Richard Potter: America’s First Black Celebrity

University of Virginia Press
February 2018
352 pages
6.13 × 9.25 in
Cloth ISBN: 9780813941042
Ebook ISBN: 9780813941059

John A. Hodgson, Former Dean
Forbes College, Princeton University

Apart from a handful of exotic–and almost completely unreliable–tales surrounding his life, Richard Potter is almost unknown today. Two hundred years ago, however, he was the most popular entertainer in America–the first showman, in fact, to win truly nationwide fame. Working as a magician and ventriloquist, he personified for an entire generation what a popular performer was and made an invaluable contribution to establishing popular entertainment as a major part of American life. His story is all the more remarkable in that Richard Potter was also a black man.

This was an era when few African Americans became highly successful, much less famous. As the son of a slave, Potter was fortunate to have opportunities at all. At home in Boston, he was widely recognized as black, but elsewhere in America audiences entertained themselves with romantic speculations about his “Hindu” ancestry (a perception encouraged by his act and costumes).

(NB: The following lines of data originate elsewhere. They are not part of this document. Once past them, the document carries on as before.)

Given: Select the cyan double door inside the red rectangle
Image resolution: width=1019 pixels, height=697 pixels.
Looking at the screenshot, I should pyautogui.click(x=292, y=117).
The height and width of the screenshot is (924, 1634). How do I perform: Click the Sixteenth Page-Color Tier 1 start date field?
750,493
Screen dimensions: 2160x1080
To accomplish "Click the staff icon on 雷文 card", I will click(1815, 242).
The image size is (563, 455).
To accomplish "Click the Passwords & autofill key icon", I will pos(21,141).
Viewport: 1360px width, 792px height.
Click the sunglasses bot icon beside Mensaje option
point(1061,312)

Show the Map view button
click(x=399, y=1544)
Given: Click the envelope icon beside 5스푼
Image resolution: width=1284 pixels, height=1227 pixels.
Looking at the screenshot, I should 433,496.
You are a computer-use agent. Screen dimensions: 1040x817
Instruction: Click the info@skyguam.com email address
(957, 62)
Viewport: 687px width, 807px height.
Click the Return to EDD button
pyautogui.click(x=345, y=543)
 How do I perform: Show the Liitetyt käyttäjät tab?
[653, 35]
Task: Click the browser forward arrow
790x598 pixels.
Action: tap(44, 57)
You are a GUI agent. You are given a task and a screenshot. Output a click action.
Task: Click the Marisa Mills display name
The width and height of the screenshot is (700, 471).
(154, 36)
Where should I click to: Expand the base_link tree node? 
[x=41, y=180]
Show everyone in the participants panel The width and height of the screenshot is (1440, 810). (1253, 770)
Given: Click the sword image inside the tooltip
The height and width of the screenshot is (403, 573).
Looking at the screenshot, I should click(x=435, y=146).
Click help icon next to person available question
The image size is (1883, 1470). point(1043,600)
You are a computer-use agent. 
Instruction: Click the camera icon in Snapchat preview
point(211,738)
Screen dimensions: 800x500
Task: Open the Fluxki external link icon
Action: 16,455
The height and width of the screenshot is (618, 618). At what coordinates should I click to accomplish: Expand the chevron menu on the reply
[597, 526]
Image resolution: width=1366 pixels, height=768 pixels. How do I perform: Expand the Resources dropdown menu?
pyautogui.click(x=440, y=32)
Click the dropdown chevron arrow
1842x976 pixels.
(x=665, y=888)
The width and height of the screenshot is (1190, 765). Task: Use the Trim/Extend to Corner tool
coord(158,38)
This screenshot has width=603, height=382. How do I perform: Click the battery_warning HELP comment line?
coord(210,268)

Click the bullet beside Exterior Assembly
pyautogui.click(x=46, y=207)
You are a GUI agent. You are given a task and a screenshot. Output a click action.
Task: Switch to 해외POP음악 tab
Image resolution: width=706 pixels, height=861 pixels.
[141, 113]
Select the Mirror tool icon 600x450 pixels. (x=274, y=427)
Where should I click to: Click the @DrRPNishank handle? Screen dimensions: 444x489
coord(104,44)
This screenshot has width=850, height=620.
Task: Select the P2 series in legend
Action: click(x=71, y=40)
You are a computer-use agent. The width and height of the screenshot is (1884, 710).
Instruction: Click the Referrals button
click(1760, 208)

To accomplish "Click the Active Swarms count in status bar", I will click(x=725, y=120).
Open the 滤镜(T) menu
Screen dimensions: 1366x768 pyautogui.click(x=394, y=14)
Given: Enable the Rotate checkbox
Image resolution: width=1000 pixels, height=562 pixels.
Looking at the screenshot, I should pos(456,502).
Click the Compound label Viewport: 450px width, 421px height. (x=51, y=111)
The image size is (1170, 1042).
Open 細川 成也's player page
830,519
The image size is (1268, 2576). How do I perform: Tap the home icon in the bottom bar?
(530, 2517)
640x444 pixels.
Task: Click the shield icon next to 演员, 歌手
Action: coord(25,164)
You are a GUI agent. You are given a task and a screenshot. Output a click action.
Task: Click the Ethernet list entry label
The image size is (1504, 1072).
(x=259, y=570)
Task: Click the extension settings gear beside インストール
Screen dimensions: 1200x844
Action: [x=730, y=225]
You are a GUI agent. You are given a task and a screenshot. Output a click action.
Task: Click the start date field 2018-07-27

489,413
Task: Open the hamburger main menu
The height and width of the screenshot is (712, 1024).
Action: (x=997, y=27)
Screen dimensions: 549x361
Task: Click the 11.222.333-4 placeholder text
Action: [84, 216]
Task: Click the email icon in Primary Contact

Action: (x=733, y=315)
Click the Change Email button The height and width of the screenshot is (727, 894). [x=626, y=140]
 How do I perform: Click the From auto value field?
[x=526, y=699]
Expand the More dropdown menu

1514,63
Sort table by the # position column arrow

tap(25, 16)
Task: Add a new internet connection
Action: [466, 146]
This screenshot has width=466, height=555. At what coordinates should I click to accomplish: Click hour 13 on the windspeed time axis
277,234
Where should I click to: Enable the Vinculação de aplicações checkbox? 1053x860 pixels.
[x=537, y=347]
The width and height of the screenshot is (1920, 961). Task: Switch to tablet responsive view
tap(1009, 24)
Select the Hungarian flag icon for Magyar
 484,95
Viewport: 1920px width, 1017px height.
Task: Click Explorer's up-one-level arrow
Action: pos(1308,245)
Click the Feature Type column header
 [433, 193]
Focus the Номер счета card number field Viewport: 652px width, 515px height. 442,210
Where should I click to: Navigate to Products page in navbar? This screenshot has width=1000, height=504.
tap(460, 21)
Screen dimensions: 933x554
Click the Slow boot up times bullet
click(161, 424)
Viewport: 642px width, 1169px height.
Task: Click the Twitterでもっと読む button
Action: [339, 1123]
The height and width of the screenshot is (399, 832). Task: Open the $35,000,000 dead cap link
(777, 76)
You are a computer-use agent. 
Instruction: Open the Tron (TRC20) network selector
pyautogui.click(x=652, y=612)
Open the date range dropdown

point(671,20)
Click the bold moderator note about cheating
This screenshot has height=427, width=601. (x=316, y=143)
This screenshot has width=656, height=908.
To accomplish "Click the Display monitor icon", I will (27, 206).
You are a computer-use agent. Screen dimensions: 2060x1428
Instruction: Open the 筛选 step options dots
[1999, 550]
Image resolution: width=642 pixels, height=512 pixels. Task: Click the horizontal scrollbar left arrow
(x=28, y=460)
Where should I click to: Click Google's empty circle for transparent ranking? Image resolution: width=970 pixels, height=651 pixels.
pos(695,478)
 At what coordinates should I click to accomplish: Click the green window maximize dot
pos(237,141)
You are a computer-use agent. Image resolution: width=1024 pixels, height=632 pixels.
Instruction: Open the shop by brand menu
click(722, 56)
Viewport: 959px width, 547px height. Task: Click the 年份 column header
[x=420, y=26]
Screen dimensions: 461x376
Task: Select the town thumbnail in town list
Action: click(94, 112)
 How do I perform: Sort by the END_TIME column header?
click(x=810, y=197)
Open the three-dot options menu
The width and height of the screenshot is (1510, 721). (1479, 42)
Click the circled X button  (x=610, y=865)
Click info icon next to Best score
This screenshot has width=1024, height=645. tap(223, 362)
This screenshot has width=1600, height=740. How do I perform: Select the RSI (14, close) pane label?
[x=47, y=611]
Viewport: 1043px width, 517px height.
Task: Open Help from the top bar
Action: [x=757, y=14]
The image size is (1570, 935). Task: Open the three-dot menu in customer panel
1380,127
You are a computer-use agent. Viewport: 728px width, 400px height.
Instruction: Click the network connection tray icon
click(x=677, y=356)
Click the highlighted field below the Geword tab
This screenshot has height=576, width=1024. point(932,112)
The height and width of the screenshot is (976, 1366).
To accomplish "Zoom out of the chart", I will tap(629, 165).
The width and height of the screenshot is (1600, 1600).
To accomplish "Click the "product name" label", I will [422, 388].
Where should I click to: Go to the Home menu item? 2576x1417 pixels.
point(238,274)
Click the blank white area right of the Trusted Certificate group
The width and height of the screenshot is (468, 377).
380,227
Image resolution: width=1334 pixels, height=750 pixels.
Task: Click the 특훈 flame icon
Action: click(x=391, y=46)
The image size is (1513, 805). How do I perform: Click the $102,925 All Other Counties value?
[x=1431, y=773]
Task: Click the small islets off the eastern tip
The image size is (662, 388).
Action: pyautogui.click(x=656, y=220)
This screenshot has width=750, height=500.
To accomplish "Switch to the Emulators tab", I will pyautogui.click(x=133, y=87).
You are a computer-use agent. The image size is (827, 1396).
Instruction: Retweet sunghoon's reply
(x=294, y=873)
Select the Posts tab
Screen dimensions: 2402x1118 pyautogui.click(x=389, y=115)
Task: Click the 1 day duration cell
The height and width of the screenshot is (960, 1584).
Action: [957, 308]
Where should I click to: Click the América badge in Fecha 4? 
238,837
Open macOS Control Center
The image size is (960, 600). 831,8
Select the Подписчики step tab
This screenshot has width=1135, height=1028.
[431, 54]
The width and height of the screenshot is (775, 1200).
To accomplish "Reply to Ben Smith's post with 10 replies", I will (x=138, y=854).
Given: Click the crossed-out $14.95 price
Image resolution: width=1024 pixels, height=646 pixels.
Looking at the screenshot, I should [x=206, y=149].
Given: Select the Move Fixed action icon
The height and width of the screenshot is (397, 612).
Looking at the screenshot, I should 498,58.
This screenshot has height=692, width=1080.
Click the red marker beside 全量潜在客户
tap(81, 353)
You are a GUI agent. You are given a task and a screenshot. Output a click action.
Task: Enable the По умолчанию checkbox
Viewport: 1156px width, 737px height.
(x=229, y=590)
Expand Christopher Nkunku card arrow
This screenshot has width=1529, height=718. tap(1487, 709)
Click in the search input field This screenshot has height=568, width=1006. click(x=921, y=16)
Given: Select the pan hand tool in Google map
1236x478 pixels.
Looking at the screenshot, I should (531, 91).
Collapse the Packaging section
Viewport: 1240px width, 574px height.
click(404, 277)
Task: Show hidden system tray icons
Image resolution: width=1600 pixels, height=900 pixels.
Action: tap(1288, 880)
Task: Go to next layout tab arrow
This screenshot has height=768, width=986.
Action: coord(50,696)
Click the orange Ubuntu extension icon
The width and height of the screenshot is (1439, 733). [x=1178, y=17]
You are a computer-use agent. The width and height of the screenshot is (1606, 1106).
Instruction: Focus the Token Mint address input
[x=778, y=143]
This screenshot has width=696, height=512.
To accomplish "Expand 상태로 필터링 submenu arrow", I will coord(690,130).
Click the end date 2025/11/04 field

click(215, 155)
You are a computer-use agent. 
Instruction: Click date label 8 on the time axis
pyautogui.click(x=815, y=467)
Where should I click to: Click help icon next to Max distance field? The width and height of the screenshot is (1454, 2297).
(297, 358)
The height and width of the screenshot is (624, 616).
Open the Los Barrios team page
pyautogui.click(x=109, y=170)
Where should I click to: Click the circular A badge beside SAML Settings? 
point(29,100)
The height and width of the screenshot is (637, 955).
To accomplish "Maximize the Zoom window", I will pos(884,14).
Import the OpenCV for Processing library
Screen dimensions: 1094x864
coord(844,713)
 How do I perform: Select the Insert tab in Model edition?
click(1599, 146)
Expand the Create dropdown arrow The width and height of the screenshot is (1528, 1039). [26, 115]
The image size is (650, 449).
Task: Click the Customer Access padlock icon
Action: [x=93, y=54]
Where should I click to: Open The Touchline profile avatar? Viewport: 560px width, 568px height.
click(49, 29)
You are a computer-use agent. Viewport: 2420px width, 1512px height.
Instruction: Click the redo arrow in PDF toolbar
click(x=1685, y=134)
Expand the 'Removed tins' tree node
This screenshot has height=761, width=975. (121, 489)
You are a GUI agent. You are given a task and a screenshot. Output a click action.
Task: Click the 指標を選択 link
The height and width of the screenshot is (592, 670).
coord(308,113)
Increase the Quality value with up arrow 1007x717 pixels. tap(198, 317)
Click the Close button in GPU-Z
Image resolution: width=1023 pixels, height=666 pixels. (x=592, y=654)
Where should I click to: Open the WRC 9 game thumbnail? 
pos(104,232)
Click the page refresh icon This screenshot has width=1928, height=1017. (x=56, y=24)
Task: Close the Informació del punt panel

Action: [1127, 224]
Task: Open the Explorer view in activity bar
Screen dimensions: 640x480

Richard Potter’s performances were enjoyed by an enormous public, but his life off stage has always remained hidden and unknown. Now, for the first time, John A. Hodgson tells the remarkable, compelling–and ultimately heartbreaking–story of Potter’s life, a tale of professional success and celebrity counterbalanced by racial vulnerability in an increasingly hostile world. It is a story of race relations, too, and of remarkable, highly influential black gentlemanliness and respectability: as the unsung precursor of Frederick Douglass, Richard Potter demonstrated to an entire generation of Americans that a black man, no less than a white man, could exemplify the best qualities of humanity. The apparently trivial “popular entertainment” status of his work has long blinded historians to his significance and even to his presence. Now at last we can recognize him as a seminal figure in American history.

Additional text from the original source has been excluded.